Launched in 2005 by globetrotting do-gooder Bono and his wife Ali Hewson, Edun encourages fair trade with Africa. Design is spearheaded by Sharon Wauchob, who brings an edgy downtown ethos to the globally-minded brand. Edun currently manufactures clothes in Kenya, Morocco, Madagascar, Uganda, and Tunisia, and hopes to produce 40% of its collections in Africa this year. Edun’s Conservation Cotton Initiative promotes eco-friendly cotton farming in Uganda.

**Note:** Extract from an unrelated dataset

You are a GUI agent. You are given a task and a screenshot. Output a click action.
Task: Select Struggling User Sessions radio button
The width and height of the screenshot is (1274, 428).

Titania Inglis’s pared-down, ethereal clothes embody a minimalist aesthetic, but — as the designer’s website points out — her line’s environmental impact is “equally minimal.” Made in New York from sustainably sourced fabrics like deadstock wool and vegetable-tanned leather, Inglis’s garments are as ecologically light-footed as possible. Her efforts were rewarded with a 2012 Ecco Domani Fashion Foundation award in Sustainable Design. For fall 2013, she even did a sustainable take on that omnipresent trend, fur. “I knew it was going to be big and I wanted to see how I could do that in a sustainable way,” she told the website Ecouterre. The reindeer hides in her collection were sourced from the Sami people of Lapland, who use the rest of the animal for food.
Organic by John Patrick
John Patrick’s sexy and minimalist "Organic" collection is created from earth-friendly materials including recycled fabrics, organic carbon-neutral wool yarn, and botanical dyes. Patrick launched his eco-conscious clothing line in 2007, after establishing relationships with collective farmers growing organic wool and cotton in Peru.
Partners in life and in design, Jeffrey Costello and Robert Tagliapietra met in 1994, and began their own label in 2005. The plaid-clad agro-hipster husbands are known for creating sensual draped cocktail attire in silk and jersey, made with sustainable design practices. In 2010, Costello Tagliapietra won the Lexus/CFDA Award for eco-friendly design. The designers use Airdye, a waterless dye system that saves thousands of gallons of water and conserves energy.
According to its website, Swedish megabrand H&M believes “that all business operations shall be run in a way that is economically, socially and environmentally sustainable.” While the first bracket applies to any company wanting to stay in business, it’s the second two in which H&M has really made a difference. For example, the brand has saved 450,000,000 liters of water to date in denim production. It's also the top user of organic cotton worldwide and has recycled some 3.2 million garments in donations.
Johnson Hartig’s Libertine line emerged on the scene in 2001, with fans ranging from Anna Wintour to Karl Lagerfeld. Known for its rockabilly irreverence, the company has also always purported a sustainable bent, namely through repurposing vintage clothing. Hartig also won the CFDA Lexus Eco Fashion Challenge in 2011, for his eco-friendly silkscreened T-shirt collection.
Maria Cornejo, another winner of the CFDA/Lexus Hybrid Living Eco-Fashion Challenge, uses organic cotton, recycled fabrics, and knit wool sourced from Bolivian women’s collectives in her modern and architectural clothes. The majority of her collections are made locally in New York City. “We’re trying to make the right decision whenever we’re choosing fabric or working on something, whether it’s leathers that are vegetable-dyed or fabrics that are recycled or the way things are cut,” she told Ecouterre. She even used a shimmering textile made from recycled cassette tapes in her fall 2011 collection.